В отличие от прочих заболеваний, рак решительно отказался отступать перед шествием прогресса. Если опухоль была строго локальной (не выходила за пределы одного участка тела или органа, так что могла быть удалена хирургически), рак еще оставлял какой-то шанс на излечение. Процедура экстирпации полного удаления какой-то анатомической структуры была наследием хирургических достижений XIX века. Например, одиночное злокачественное новообразование в груди удаляли путем радикальной мастэктомии, впервые выполненной великим хирургом Уильямом Холстедом в больнице Джонса Хопкинса в 1890-х. В начале XX века, после открытия рентгеновских лучей, для локального уничтожения опухолевых клеток стали применять и облучение.
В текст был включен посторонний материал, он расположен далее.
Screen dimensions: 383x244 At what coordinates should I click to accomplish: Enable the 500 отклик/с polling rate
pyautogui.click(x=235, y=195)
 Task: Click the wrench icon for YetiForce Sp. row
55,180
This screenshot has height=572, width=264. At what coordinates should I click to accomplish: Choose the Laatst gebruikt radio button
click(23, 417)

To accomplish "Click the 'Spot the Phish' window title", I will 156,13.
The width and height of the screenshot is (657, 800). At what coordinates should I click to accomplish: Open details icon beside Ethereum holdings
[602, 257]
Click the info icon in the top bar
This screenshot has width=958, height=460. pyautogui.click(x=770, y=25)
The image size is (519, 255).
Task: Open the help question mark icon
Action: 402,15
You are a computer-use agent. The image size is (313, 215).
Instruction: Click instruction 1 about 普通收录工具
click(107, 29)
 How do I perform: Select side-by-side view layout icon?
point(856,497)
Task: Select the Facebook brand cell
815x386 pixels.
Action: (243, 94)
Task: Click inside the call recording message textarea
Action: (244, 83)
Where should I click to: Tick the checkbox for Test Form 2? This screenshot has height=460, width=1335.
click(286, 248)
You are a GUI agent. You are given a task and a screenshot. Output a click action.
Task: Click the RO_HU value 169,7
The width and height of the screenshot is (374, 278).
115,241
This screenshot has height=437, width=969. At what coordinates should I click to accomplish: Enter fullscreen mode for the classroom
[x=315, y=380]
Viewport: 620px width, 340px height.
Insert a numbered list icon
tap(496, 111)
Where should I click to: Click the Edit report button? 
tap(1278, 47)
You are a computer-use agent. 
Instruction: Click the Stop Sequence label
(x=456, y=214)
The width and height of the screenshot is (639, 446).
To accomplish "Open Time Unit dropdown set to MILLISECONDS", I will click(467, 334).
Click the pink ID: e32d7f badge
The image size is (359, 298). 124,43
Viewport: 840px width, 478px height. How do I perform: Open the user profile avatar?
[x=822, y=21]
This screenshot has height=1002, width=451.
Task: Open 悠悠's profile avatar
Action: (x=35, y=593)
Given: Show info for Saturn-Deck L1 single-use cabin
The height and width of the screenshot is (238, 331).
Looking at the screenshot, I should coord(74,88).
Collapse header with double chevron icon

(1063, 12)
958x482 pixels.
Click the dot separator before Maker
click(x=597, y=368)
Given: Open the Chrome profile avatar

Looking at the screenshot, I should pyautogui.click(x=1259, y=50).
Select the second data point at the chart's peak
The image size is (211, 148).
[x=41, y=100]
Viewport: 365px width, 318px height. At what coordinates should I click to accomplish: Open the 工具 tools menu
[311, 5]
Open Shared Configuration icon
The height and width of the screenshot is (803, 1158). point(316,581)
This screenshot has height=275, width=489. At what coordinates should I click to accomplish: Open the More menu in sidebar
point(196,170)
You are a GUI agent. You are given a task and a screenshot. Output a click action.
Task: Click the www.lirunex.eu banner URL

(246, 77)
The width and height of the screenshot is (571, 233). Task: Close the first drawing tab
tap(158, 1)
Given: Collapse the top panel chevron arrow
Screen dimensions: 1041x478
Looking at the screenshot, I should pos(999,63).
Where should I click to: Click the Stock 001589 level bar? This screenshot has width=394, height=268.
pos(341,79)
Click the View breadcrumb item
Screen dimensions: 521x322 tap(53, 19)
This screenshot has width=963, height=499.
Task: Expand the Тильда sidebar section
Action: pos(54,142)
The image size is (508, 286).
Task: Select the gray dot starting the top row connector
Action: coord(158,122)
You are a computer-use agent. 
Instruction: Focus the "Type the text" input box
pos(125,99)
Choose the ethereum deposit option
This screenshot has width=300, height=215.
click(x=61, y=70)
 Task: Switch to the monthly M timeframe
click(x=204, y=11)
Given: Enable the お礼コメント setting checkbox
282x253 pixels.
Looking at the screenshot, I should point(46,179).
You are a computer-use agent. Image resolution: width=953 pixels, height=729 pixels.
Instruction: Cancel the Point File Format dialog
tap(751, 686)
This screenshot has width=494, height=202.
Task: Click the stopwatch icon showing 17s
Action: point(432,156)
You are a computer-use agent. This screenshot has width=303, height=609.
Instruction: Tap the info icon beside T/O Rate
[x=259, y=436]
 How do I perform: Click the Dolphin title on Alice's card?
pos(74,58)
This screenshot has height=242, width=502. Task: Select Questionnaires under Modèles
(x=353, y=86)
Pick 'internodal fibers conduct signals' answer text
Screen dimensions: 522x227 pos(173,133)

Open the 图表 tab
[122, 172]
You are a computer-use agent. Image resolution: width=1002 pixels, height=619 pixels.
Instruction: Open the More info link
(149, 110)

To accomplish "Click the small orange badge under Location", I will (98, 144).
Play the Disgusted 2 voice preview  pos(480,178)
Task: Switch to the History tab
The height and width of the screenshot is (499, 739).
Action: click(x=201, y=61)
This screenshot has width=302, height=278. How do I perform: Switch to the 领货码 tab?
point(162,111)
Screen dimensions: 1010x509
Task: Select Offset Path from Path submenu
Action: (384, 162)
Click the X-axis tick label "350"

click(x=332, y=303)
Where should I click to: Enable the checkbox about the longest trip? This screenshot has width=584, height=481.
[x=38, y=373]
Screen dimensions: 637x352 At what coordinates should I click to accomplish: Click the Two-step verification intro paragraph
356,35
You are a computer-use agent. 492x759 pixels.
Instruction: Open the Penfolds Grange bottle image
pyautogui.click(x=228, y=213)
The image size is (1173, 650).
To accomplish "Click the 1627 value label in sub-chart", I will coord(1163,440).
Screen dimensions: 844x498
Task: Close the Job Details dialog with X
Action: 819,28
Однако в научном отношении рак все еще оставался черным ящиком, загадочной сущностью, которую лучше вырезать целым куском, чем лечить какими-то плодами углубленных медицинских познаний. Врачам были доступны лишь две стратегии излечения от рака (если оно вообще возможно): оперативное удаление опухоли и ее выжигание ионизирующим излучением выбор между холодным лезвием и обжигающим лучом.
В мае 1937 года, почти за 10 лет до начала экспериментов Фарбера с химическими препаратами, журнал Fortune опубликовал статью, обозначенную как панорамный обзор онкомедицины. Ее выводы оказались неутешительными:
Поражает тот факт, что в практику не внедрено ни единого нового терапевтического принципа ни для лечения, ни для профилактики рака. <> Методы лечения стали эффективнее и гуманнее. Грубые операции без анестезии и антисептиков сменились современными безболезненными хирургическими манипуляциями, выполняемыми с исключительной технической изощренностью. Щелочи, разъедавшие плоть предыдущих поколений раковых больных, уступили место облучению рентгеновскими лучами и радием. <> Но все это не отменяет того факта, что лечение рака до сих пор опирается лишь на два принципа удаление и разрушение пораженной ткани [первое хирургией, второе облучением]. Никакие иные средства себя не оправдали.